Exercise details
For the data below, report how many lines contain the string "question" and write nothing more.

Input data
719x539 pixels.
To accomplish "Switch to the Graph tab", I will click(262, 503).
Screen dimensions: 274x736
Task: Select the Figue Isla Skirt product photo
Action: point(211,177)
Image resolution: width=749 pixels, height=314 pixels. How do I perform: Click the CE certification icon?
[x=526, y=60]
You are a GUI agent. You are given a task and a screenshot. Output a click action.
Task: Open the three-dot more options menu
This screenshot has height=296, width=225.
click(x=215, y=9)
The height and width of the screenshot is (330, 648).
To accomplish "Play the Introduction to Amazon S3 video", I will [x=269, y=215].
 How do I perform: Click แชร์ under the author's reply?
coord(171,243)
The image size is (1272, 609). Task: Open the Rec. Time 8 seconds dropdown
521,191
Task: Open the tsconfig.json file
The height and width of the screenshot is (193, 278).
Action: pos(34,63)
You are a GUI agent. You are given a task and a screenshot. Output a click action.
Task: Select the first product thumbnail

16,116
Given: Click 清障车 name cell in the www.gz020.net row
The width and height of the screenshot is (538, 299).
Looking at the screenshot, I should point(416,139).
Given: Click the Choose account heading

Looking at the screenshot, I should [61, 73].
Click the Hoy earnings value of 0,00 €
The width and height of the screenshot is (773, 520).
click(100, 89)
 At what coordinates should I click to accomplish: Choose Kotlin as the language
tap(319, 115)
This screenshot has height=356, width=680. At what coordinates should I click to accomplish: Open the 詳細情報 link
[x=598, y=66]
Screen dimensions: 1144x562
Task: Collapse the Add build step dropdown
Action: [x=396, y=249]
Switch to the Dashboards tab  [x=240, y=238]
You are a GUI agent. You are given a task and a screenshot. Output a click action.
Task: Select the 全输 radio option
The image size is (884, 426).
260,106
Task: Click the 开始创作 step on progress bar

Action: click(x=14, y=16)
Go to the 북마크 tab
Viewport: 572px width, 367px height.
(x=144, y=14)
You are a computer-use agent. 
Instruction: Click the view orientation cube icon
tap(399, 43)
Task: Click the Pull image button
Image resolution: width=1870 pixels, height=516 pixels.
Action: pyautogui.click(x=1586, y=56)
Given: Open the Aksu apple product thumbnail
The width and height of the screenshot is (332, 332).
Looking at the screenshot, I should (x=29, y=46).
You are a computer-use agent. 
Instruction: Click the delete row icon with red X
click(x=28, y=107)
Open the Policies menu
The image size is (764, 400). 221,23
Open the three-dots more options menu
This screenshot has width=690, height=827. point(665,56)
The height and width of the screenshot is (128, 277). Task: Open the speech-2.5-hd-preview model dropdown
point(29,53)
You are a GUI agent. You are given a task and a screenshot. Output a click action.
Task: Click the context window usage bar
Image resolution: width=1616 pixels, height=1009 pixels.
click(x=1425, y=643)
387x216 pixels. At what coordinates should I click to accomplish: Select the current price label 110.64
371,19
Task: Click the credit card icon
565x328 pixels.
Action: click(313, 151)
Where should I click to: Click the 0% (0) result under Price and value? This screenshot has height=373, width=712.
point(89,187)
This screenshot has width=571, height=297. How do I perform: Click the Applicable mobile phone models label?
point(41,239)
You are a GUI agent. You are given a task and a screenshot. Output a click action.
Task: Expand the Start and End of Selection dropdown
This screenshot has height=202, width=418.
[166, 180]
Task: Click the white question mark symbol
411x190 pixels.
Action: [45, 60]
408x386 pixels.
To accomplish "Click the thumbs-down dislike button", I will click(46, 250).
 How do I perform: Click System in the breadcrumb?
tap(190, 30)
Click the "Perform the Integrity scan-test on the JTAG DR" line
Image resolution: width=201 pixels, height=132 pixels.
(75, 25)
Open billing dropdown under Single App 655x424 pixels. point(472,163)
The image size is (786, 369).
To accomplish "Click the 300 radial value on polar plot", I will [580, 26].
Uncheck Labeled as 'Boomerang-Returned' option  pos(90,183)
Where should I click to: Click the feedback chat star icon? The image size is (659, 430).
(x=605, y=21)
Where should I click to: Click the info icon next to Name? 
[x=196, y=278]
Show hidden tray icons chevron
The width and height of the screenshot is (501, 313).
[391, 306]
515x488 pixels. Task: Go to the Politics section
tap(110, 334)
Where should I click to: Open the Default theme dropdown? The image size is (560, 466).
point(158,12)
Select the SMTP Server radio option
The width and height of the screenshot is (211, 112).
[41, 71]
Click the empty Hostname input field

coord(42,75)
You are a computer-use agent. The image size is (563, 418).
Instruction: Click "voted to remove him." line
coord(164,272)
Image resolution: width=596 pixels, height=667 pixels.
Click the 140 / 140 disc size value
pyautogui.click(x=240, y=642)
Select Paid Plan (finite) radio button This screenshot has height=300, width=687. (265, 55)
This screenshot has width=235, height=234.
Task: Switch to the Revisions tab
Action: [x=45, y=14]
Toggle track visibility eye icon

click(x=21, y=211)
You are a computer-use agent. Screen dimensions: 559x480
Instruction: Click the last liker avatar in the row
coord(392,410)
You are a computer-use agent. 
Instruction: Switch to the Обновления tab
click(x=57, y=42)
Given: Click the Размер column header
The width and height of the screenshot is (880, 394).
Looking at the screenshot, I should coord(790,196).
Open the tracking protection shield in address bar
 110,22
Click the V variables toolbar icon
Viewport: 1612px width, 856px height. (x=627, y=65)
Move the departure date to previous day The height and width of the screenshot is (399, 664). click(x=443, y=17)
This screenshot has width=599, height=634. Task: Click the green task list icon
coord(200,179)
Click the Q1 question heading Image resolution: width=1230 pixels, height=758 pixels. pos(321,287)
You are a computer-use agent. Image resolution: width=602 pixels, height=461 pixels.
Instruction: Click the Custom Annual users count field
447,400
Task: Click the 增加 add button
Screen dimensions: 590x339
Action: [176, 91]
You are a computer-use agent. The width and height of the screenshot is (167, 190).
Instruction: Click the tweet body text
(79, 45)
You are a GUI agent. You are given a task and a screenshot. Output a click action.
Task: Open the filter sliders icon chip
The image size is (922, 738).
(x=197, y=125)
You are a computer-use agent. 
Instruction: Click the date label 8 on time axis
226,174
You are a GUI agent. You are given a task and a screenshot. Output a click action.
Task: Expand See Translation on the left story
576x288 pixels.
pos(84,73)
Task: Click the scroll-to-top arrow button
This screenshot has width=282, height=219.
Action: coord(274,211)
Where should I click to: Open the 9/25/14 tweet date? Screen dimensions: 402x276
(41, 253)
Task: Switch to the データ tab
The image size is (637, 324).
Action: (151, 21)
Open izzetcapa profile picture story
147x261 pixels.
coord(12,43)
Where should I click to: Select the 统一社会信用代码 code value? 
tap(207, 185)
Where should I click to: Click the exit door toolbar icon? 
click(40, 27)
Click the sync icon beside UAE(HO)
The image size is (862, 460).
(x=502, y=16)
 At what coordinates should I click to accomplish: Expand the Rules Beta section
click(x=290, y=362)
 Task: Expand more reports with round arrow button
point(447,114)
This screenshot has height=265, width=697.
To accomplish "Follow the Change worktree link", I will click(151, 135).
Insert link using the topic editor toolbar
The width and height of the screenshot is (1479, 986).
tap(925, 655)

Task solution
2